Bivalirudin outperforms heparin for ESRD patients undergoing PCI
Unfractionated heparin (UFH) has overtaken bivalirudin as the anticoagulant of choice for treating end-stage renal disease (ESRD) patients undergoing PCI, according to a new study, but UFH may be associated with worse in-hospital outcomes.
Jeffrey B. Washam, PharmD, and colleagues studied more than 70,000 ESRD patients from the national CathPCI registry who had procedures from July 2009 through September 2015 and were treated with either bivalirudin alone or UFH monotherapy. Bivalirudin was used in 51.3 percent of patients overall, while UFH became the more popular option in 2014 and was used 64 percent of the time in the final three months of the study.
However, patients receiving bivalrudin saw lower rates of in-hospital bleeding (7 versus 9.5 percent) and in-hospital mortality (2.6 versus 4.2 percent). After risk adjustment, the odds of in-hospital bleeding and mortality were lowered by 18 and 13 percent, respectively, with bivalirudin.

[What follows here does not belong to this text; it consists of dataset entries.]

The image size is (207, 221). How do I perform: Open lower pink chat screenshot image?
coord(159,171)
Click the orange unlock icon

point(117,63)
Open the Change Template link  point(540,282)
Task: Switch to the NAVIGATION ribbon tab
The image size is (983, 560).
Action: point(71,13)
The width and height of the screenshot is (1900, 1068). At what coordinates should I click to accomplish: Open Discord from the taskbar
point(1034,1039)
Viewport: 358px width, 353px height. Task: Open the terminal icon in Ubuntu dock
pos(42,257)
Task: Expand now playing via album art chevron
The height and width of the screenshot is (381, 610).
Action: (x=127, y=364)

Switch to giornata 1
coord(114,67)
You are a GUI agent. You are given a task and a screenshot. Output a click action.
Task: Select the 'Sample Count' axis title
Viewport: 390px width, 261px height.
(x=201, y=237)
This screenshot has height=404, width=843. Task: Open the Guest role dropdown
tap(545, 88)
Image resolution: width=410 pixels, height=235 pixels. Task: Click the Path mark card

“Although previous observations have associated chronic kidney disease with worse outcomes in patients undergoing PCI, this contemporary analysis highlights the increased risks in patients with ESRD,” Washam and colleagues wrote in Circulation: Cardiovascular Interventions. “A recent analysis in the overall population from the CathPCI registry reported an in-hospital bleeding event rate of 1.7 percent. Comparatively, we observed a rate of 8.2 percent for this same outcome.
“In addition, a separate analysis from the CathPCI registry reported in hospital mortality rates for patients undergoing primary PCI for STEMI (ST-segment elevation myocardial infarction) in the United States to be 5.6%. In the cohort of patients with ESRD undergoing primary PCI for STEMI in this analysis, we observe an in-hospital mortality rate of 20.4 percent.”
In comparing the two anticoagulants, the authors noted patients using UFH had more comorbidities such as heart failure, a previous MI or peripheral vascular disease, and were more likely to have experienced cardiac arrest or cardiogenic shock within 24 hours of PCI.
“Although many of these characteristics were covariates in the statistical models used for adjustment, it is possible that we were not able to fully account for these, thereby subjecting the results to possible residual confounding,” they wrote.
Another limitation of the study is the lack of information on medication dosage each patient received.
The researchers believe their findings warrant further research, particularly because individuals with ESRD have traditionally been underrepresented in interventional cardiology trials.
“Given the observational nature of this analysis coupled with the four-fold higher rate of in hospital bleeding and mortality in patients with ESRD undergoing PCI compared with the overall population of patients undergoing PCI, a randomized trial of antithrombotic strategies in patients ESRD undergoing PCI is warranted to guide clinical practice,” they wrote.